◆ **Task details**
Please output every record below exactly as written, leaving out any pictures.

◆ **Provided information**
===============

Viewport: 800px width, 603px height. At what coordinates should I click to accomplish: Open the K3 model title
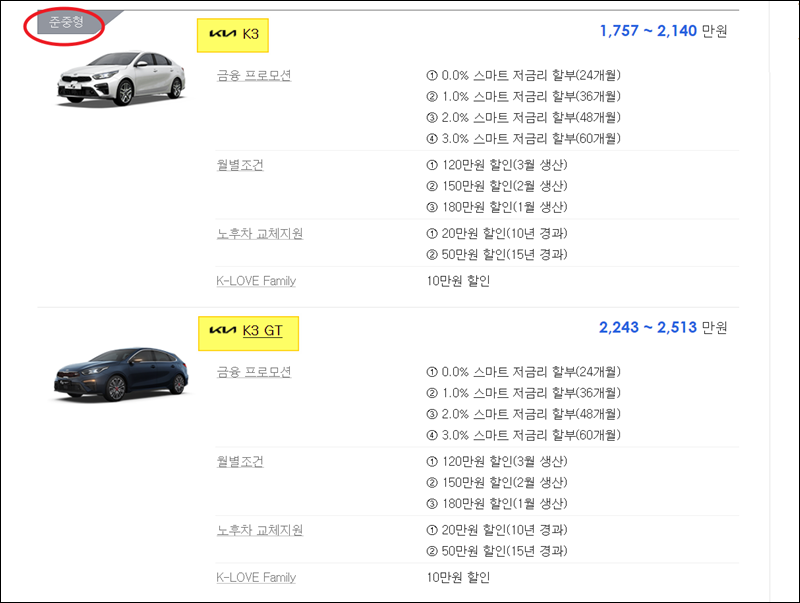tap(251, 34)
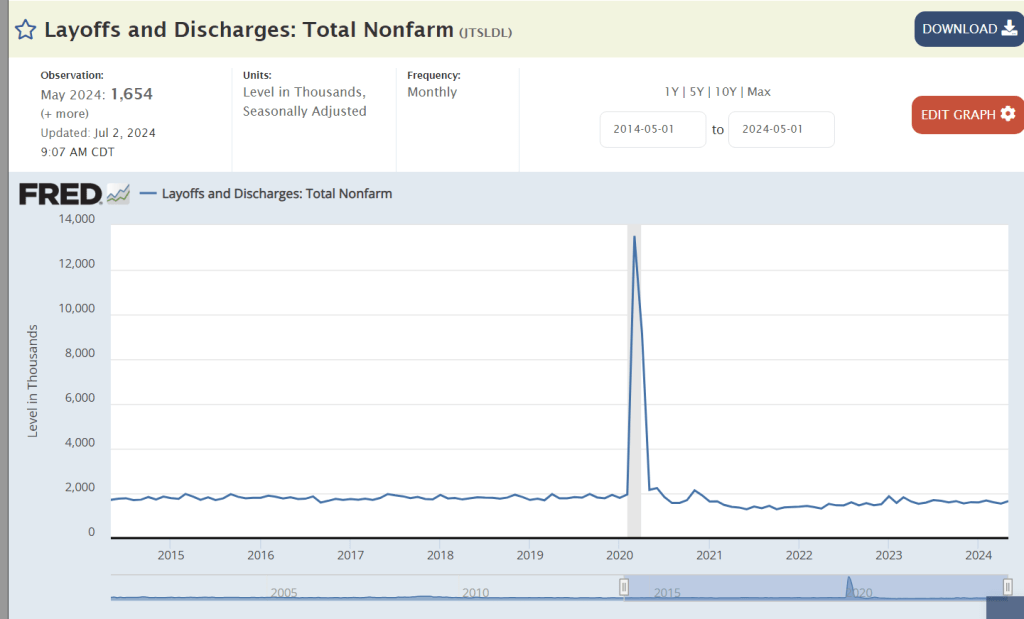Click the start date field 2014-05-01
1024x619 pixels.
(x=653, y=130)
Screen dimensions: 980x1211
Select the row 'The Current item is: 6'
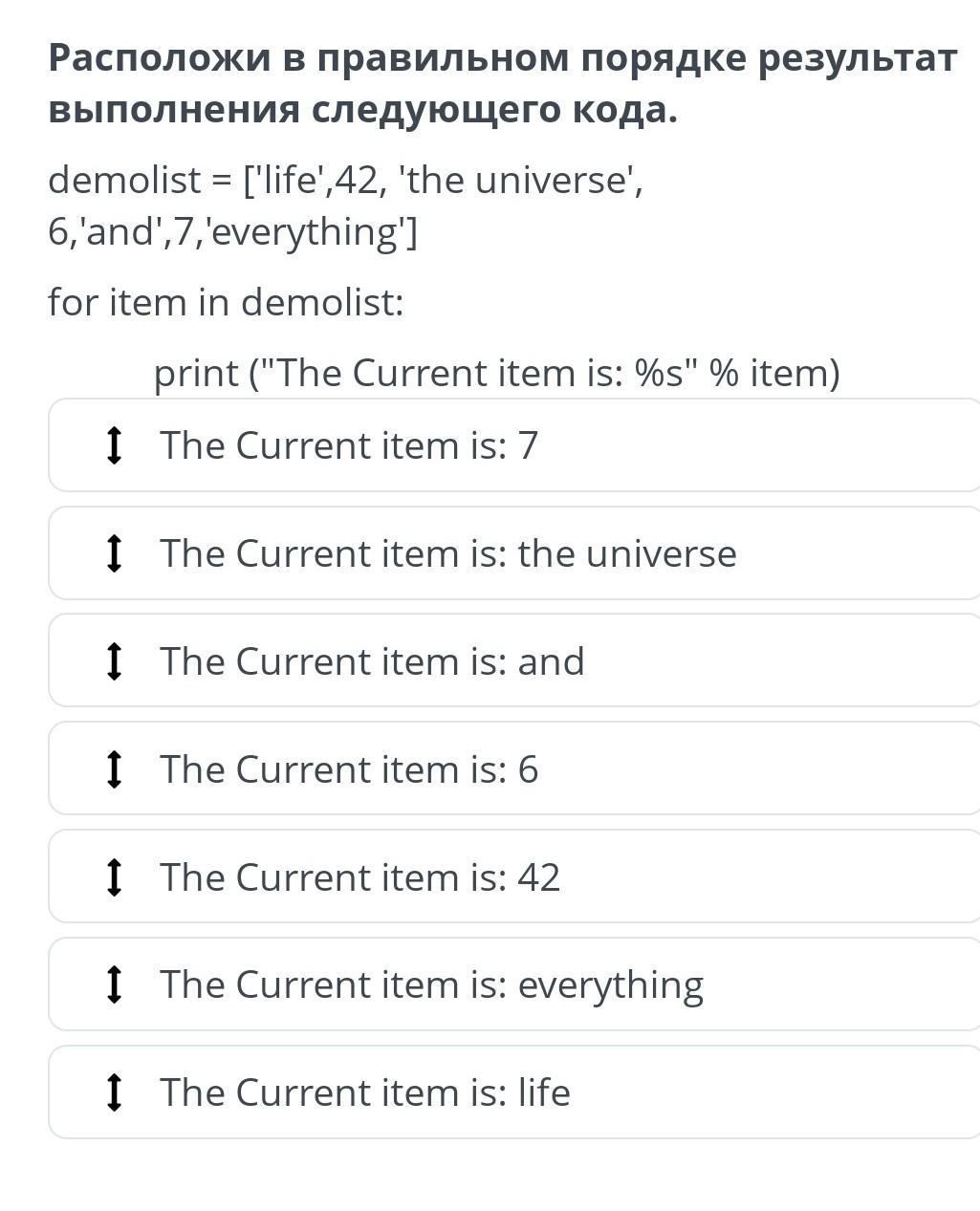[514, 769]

===============

◆ **Response below**
Viewport: 800px width, 603px height. At what coordinates should I click to accomplish: Open the K3 model title
tap(251, 34)
Click the start date field 2014-05-01
1024x619 pixels.
(x=653, y=130)
Screen dimensions: 980x1211
Select the row 'The Current item is: 6'
[514, 769]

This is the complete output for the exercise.